During the Second World War Gorer was domiciled in the United States, where he studied behaviorism under Clark Hull at Yale and was employed by the allied authorities on a series of investigations of national character, the first of which, 'Japanese character structure and propaganda' (1941), achieved, in its author's words, 'a quite fantastic circulation and influence' in a mimeographed version. He also collaborated with the psychiatrist Earl R. Zinn on a book-length case study of a schizophrenic youth, 'Tom Malden', which while never published is a substantial and compelling account of mental abnormality.

What with the stresses of war work and other distractions a decade had passed since Gorer's last book, but in 1948 he published The Americans, following this a year later with The people of Great Russia: a psychological study, the latter book being a collaboration with the psychologist John Rickman. This same phase of his career witnessed his involvement with a series of projects concerned with the study of 'culture at a distance' and coordinated first by Ruth Benedict and (after her death in 1948) by Margaret Mead.

In 1950 Gorer purchased Sunte House, a small seventeenth-century manor house near Haywards Heath in West Sussex, which was to be his home for the last thirty-five years of his life and, being on Weald clay, the origin of an expertise in cultivating rhododendrons. The next two decades were to be productive ones, three substantial studies of English culture ( Exploring English character, 1955; Death, grief, and mourning in contemporary Britain, 1965; Sex & marriage in England today, 1971) being completed as well as a major series of articles, 'Television and the English' (1958), commissioned by the Sunday Times . These were also years in which Gorer's name became familiar to readers of the book pages of several weekly and monthly journals, his reviews and miscellaneous journalism showing the same qualities of professionalism and humanity which mark the rest of his work.

After 1976 Gorer seems to have been inactive as a writer. The flow of reviews and articles stops abruptly in that year, though the correspondence - a significant proportion of it now devoted to horticulture - continues until 1982. There is some reason to think that the sequence of correspondence received by the Library may be incomplete, since there are no letters for 1981 or for any year after 1982, though 1982 itself is fairly well represented. He died in May 1985 at the age of eighty.

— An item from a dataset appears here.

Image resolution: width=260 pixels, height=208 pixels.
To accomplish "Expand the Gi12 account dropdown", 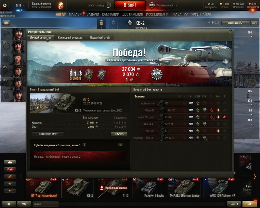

Gorer characterized his 'chief sin' as sloth, adding that an adequate investment income, coupled with the ability to earn an easy living from journalism, had been responsible for diverting him from more important scientific work. The judgment may be considered harsh, coming as it does from a writer whose works include Himalayan village, the wartime and immediately postwar studies of national character, 'Tom Malden' and the three large-scale surveys of English life. More accurately one might point to the author's broad general culture, his ability to empathize with the world-view of respondents from another culture rather than simply to record it, as factors which make him more than a 'mere' social scientist. Whatever be the final verdict, the papers gathered together in the Gorer Collection will provide the necessary raw materials for any future reassessment of Gorer's life and writings.

From the guide to the The Geoffrey Gorer Archive, 1913-1982, (University of Sussex Library)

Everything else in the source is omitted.